Plan Rebond Covid-19 : Renfort médical et financier pour les maisons de repos

Un médecin coordinateur dans chaque maison de repos.

Publié le 10/12/2020
Pour faire face à l’évolution de la crise sanitaire et renforcer les mesures mises en place dans les 602 maisons de repos wallonnes, le Gouvernement de Wallonie, sur proposition de la Vice-Présidente et Ministre de la Santé, Christie Morreale, vient de marquer son accord sur deux actions identifiées au sein du Plan rebond ; le soutien médical et financier des établissements pour aînés.

Avant la crise et jusqu’à aujourd’hui, seules les maisons de repos et de soins disposaient d’un médecin coordinateur dédicacé à l’établissement. Les 119 maisons de repos « classiques », n’avaient pas de médecins attitrés au-delà des médecins généralistes de chaque résident. Durant la crise, la plupart des médecins sont allés prêter main forte aux maisons de repos qui en avaient besoin. Une coordination s’est également créée entre eux et avec les médecins traitants et les hôpitaux.
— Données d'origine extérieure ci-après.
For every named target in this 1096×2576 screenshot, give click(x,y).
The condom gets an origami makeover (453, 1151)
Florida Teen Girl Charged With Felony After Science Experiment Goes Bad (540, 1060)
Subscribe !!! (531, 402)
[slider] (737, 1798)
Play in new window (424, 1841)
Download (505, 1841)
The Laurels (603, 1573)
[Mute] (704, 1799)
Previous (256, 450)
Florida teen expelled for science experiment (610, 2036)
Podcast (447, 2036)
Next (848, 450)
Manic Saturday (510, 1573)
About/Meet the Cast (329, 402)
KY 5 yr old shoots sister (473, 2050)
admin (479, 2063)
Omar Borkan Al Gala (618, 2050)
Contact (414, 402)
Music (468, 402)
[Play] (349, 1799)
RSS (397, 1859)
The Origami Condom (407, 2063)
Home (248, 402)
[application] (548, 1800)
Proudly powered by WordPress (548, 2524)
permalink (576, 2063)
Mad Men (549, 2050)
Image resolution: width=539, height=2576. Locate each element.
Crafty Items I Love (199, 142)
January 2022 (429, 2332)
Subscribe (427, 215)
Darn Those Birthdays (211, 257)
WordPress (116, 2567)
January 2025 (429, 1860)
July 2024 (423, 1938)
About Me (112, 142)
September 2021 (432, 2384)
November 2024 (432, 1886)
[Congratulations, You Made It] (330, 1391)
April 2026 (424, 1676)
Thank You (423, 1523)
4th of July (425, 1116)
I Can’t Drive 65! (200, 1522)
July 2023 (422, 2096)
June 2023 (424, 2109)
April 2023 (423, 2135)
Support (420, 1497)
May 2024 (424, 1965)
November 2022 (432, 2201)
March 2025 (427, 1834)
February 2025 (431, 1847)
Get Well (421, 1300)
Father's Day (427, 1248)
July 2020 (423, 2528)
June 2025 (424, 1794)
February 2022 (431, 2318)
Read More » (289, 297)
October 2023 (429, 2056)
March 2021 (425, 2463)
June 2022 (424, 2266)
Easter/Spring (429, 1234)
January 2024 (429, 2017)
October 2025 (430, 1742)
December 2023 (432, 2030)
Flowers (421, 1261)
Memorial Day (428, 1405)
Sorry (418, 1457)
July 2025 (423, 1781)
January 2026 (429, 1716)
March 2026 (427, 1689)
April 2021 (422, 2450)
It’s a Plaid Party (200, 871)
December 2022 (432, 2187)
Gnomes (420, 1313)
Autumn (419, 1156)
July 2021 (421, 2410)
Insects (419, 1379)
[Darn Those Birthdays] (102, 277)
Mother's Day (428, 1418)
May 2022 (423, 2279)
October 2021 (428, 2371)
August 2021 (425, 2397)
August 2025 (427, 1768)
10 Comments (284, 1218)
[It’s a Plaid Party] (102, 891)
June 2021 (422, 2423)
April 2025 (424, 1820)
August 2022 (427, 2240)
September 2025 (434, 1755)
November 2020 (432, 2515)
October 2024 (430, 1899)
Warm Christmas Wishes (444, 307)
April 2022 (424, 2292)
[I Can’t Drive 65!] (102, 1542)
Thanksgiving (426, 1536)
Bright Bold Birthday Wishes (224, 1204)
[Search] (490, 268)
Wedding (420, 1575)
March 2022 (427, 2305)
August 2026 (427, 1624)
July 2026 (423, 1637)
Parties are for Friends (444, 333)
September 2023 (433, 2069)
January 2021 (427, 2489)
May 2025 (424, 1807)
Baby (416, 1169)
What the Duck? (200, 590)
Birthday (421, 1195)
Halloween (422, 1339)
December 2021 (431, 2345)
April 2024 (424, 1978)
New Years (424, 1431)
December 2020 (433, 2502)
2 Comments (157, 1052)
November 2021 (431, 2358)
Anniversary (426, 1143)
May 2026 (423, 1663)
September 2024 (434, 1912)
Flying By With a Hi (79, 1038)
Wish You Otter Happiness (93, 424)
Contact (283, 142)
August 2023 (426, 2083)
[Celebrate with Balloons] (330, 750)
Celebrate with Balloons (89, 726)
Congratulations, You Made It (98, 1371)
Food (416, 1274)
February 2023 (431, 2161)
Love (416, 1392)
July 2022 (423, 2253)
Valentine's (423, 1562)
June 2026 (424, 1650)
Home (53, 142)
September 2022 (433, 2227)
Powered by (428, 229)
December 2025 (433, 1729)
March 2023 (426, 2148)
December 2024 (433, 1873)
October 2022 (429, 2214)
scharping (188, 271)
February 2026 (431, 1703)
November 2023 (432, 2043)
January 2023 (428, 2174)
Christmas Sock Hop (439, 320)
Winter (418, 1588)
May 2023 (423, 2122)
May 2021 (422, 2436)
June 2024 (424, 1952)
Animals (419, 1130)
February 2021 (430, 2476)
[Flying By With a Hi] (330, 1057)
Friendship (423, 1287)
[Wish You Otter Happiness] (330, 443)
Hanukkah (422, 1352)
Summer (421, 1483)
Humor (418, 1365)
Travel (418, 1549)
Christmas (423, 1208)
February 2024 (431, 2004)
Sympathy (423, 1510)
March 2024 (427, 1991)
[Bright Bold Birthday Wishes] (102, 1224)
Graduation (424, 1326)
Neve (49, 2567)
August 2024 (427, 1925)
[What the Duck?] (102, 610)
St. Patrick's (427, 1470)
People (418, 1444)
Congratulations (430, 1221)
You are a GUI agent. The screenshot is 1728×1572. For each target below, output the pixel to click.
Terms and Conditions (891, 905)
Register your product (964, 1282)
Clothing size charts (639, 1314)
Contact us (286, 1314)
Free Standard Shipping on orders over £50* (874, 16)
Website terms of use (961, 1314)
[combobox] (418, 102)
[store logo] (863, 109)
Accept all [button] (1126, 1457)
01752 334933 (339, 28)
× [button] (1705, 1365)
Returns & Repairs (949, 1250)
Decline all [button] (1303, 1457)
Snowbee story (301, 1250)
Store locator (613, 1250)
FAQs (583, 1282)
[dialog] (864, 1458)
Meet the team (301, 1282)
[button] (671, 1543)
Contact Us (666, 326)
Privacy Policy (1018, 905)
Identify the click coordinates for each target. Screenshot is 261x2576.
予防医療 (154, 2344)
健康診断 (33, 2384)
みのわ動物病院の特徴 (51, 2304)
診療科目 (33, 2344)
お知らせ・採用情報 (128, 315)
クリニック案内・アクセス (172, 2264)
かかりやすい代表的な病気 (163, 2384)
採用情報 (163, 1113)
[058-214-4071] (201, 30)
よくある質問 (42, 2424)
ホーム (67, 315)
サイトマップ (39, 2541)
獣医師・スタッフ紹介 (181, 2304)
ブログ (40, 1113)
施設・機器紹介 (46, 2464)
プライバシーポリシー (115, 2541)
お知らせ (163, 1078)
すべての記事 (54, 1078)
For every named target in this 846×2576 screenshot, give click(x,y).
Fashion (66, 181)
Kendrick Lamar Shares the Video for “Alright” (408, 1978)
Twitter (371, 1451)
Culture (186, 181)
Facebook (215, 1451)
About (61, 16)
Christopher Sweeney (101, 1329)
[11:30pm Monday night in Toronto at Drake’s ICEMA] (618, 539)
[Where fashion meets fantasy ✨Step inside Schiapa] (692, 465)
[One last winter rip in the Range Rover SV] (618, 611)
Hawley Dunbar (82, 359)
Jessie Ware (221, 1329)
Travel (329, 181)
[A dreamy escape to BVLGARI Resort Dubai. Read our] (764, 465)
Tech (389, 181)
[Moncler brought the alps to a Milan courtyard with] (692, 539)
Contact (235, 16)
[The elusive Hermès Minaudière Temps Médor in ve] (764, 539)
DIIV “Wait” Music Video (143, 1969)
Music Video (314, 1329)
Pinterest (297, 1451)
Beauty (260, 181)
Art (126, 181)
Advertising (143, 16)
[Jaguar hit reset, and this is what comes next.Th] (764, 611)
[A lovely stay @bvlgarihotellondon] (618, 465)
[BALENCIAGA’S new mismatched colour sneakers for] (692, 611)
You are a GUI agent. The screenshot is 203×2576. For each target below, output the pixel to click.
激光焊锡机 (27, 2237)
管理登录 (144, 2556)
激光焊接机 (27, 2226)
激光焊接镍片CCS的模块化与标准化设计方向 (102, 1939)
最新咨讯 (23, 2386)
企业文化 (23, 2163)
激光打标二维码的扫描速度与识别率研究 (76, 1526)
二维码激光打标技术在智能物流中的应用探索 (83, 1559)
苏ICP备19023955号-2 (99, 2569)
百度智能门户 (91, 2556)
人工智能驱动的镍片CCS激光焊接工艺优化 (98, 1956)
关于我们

Cette fonction de support médical, qui a montré toute son importance, est aujourd’hui renforcée. Chacune des 602 maisons de repos de Wallonie sera prochainement dotée d’un médecin coordinateur dont les missions seront celles dévolues aux médecins coordinateurs en maisons de repos et de soins. « Les personnes âgées hébergées dans un établissement peuvent présenter des caractéristiques communes de perte d’autonomie, de polypathologie...Les épidémies frappent par ailleurs sans distinction d’établissement. Garantir un accès direct au soin dans chacune desstructures pour personnes âgées en Wallonie, qu’il y ait ou non une prise en charge médicale plus pointue, est une réelle avancée durable en matière d’accessibilité aux soins pour tous », souligne Christie Morreale.

Soutien financier aux établissements qui font face à une diminution significative de leurs tauxd’occupation.

La durée de la pandémie impacte également la situation financière de certaines maisons de repos. Plusieurs établissements, lourdement touchés par la crise sanitaire, n’arrivent plus à occuper à nouveau les places disponibles. Même si les mesures d’immunisation antérieures décidées par le Gouvernement ont permis d’amortir le choc financier, ces établissements perdent depuis des mois les frais d’hébergement payés par les résidents, ce qui correspond dans certains cas à la moitié de leurs recettes en fonctionnement normal.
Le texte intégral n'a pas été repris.